--- START ---

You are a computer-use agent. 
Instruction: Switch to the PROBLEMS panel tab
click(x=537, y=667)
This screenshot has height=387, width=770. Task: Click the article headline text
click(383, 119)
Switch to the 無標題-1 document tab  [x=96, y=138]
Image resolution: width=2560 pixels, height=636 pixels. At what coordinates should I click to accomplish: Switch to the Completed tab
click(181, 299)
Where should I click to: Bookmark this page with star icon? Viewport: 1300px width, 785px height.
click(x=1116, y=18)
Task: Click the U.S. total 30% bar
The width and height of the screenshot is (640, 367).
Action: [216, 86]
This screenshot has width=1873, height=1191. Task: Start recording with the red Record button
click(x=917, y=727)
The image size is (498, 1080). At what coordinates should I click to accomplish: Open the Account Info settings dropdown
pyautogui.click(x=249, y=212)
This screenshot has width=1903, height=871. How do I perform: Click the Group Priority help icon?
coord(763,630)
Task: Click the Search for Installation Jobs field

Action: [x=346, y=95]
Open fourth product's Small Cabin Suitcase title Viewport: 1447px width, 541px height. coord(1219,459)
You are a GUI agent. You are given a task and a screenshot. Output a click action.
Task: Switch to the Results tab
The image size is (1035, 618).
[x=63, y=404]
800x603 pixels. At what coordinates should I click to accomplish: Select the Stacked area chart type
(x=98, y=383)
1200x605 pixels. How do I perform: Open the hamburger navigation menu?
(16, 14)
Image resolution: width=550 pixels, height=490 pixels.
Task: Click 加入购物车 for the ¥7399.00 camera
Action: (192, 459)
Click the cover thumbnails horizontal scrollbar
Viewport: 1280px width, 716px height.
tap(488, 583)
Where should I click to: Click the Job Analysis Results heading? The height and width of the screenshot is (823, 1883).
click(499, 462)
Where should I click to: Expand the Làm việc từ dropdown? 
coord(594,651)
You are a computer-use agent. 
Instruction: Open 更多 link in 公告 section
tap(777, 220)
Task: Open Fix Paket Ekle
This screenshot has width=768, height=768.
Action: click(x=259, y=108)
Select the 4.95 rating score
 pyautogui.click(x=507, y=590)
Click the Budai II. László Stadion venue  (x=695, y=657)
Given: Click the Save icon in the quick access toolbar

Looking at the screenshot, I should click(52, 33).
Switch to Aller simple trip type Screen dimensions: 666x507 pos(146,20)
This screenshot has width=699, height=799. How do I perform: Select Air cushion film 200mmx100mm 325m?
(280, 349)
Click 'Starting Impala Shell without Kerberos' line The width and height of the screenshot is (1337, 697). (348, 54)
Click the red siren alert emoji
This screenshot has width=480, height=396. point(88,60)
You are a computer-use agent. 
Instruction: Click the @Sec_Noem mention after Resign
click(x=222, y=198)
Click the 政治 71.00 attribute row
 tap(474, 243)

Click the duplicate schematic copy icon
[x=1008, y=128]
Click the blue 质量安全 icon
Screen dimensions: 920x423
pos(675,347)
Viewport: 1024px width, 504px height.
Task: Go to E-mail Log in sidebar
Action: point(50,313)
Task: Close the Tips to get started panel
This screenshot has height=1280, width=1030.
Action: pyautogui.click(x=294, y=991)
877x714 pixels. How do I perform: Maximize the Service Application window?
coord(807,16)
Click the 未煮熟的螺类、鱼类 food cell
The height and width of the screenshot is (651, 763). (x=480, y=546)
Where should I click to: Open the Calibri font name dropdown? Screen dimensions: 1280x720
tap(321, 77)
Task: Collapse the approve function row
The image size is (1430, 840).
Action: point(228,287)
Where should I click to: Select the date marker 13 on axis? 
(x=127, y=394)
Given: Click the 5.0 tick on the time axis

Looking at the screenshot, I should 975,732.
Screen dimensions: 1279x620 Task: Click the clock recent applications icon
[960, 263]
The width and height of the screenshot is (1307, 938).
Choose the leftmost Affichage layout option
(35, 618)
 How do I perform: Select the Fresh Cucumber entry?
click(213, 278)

--- END ---

Within the material above, the line with "You are a GUI" opens the range and the line with "Click the Budai" closes it; reproduce that range word for word.

You are a GUI agent. You are given a task and a screenshot. Output a click action.
Task: Switch to the Results tab
The image size is (1035, 618).
[x=63, y=404]
800x603 pixels. At what coordinates should I click to accomplish: Select the Stacked area chart type
(x=98, y=383)
1200x605 pixels. How do I perform: Open the hamburger navigation menu?
(16, 14)
Image resolution: width=550 pixels, height=490 pixels.
Task: Click 加入购物车 for the ¥7399.00 camera
Action: (192, 459)
Click the cover thumbnails horizontal scrollbar
Viewport: 1280px width, 716px height.
tap(488, 583)
Where should I click to: Click the Job Analysis Results heading? The height and width of the screenshot is (823, 1883).
click(499, 462)
Where should I click to: Expand the Làm việc từ dropdown? 
coord(594,651)
You are a computer-use agent. 
Instruction: Open 更多 link in 公告 section
tap(777, 220)
Task: Open Fix Paket Ekle
This screenshot has width=768, height=768.
Action: click(x=259, y=108)
Select the 4.95 rating score
 pyautogui.click(x=507, y=590)
Click the Budai II. László Stadion venue  (x=695, y=657)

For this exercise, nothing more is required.